⟨
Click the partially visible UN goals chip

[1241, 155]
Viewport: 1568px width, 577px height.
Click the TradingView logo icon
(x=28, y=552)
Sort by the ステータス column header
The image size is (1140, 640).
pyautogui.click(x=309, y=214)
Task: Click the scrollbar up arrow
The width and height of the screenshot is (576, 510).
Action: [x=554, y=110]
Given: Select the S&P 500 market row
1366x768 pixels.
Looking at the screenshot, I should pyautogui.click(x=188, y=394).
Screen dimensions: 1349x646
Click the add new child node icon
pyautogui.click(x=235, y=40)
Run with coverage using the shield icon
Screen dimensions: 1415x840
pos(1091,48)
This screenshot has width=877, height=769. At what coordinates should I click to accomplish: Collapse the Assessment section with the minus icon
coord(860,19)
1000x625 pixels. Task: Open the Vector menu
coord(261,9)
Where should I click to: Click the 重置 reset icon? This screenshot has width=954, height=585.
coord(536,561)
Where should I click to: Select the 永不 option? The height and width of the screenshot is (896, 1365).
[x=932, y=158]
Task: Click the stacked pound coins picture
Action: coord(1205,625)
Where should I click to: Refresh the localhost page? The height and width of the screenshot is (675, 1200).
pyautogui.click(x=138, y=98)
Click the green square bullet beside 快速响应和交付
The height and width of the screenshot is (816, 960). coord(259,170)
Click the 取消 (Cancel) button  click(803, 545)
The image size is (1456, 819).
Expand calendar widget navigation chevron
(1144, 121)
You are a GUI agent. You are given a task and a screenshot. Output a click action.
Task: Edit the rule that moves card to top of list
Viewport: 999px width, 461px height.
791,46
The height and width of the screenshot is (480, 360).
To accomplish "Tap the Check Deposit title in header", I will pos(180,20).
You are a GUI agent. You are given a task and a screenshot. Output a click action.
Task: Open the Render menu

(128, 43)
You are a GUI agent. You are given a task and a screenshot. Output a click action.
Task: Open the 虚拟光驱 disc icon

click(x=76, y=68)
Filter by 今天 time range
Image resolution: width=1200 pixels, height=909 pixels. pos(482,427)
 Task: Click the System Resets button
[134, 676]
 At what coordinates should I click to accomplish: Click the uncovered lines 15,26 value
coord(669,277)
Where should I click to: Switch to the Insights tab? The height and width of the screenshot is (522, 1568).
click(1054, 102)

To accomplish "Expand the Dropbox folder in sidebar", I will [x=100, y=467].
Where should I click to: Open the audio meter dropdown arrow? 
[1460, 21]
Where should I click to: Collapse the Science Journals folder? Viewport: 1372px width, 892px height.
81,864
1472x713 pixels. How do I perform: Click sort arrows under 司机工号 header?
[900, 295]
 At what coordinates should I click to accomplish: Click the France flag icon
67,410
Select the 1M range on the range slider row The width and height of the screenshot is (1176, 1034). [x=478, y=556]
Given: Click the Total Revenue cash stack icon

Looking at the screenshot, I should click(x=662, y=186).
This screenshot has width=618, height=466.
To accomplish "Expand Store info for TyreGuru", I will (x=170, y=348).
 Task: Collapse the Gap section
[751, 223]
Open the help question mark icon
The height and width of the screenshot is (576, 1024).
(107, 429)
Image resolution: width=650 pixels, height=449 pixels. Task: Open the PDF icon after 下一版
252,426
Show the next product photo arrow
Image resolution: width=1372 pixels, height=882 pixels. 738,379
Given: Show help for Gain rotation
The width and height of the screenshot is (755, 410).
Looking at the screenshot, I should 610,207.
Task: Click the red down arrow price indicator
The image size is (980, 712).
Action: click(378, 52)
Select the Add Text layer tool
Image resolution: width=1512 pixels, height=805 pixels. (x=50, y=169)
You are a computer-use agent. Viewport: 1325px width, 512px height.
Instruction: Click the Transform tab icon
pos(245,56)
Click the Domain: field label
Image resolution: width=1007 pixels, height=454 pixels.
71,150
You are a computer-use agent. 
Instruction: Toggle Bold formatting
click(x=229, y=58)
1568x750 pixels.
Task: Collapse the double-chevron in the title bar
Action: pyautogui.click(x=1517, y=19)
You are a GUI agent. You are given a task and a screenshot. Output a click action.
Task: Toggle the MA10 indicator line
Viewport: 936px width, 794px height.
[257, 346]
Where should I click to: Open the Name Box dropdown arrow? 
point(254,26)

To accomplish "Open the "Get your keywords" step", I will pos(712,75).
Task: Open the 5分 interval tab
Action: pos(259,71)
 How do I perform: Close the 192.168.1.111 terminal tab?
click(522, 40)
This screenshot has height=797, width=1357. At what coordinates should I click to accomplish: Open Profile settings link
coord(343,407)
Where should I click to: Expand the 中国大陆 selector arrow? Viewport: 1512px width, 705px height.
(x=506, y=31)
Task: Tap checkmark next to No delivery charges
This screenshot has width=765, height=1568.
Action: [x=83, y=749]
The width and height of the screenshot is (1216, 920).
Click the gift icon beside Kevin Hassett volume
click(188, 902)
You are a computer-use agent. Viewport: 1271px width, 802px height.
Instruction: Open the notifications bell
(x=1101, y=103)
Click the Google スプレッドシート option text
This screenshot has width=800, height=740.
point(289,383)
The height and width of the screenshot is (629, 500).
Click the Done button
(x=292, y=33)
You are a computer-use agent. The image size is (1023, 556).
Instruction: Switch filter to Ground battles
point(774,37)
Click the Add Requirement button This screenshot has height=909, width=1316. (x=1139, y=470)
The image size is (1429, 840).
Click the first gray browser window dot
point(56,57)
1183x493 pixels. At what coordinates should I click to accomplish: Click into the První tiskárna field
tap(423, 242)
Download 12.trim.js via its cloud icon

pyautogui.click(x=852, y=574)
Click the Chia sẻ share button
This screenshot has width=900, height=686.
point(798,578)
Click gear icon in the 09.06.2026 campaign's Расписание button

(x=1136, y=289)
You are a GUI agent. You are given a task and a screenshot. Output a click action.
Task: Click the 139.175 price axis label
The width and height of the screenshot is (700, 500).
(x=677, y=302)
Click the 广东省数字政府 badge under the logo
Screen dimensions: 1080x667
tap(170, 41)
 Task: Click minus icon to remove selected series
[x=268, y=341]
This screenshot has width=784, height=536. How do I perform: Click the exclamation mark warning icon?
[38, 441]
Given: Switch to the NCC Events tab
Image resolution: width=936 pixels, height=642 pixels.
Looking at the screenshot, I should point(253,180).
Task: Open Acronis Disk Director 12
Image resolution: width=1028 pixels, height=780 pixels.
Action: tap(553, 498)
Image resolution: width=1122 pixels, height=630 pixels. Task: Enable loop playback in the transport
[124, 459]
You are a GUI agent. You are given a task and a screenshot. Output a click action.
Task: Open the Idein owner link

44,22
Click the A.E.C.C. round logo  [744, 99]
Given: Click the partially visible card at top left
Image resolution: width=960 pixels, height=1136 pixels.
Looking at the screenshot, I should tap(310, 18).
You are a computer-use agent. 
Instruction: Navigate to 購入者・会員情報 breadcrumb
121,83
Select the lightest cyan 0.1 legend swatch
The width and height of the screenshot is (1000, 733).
⟩
TASK INSTRUCTIONS -> Filter the material for the word "card" and copy each matching line.

RESPONSE TO THE EXERCISE ->
Task: Edit the rule that moves card to top of list
Given: Click the partially visible card at top left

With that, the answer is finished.